I have successfully installed Windows 10 on a 3-disk (hardware) RAID 0 setup, in a 150GB NTFS partition. As part of that, and because I booted my installation media in UEFI mode, the Windows installer created an EFI partition. The disks in the raid group all have a GPT partition table. I'm attempting to install Fedora 23 (in UEFI mode) in order to dual boot.
In following various guides, it looks like all I need to do is mount the existing EFI System Partition (created by Windows) at /boot/efi
, create my other partitions as desired, and everything should work.
Unfortunately, it doesn't look like the F23 installer is recognizing the EFI partition created by Windows as a valid option. When hitting DONE
to apply my partition changes, I get an "Error checking storage configuration". Clicking the link for more details reads as such:
No valid boot loader target device found. See below for details.
For a UEFI installation, you must include an EFI System Partition
on a GPT-formatted disk, mounted at /boot/efi.

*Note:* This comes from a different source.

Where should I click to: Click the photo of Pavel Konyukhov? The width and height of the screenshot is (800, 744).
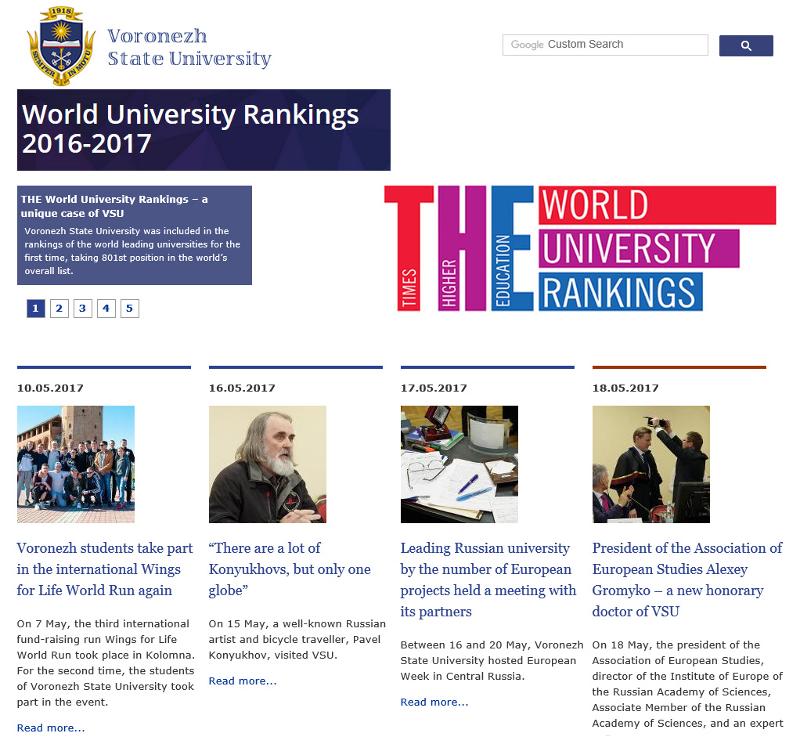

However, the disk meets those requirements. The relevant output of sudo parted -l
reads:
$ sudo parted -l
Partition Table: gpt
Number Start End Size File system Name Flags
2 473MB 578MB 105MB fat32 EFI system partition boot, esp
I have disabled Windows' "fast boot" via the Power Management control panel.
Any help or pointers in the right direction would be greatly appreciated; I'm tired of programming on my old, slow laptop and would love to utilize my desktop's resources.
Update #1
After reading through this bug report this morning, I think I may have found my issue. When installing Windows 10, it creates a 450MB "recovery partition" containing WinRE, the Windows Recovery Environment -- this is the first partition on the RAID0 volume, the ESP is second. I've got to go into the office now, but will update this post if I find a resolution tonight.
Specifically, I believe comment #59 on that issue may be the solution I'm looking for.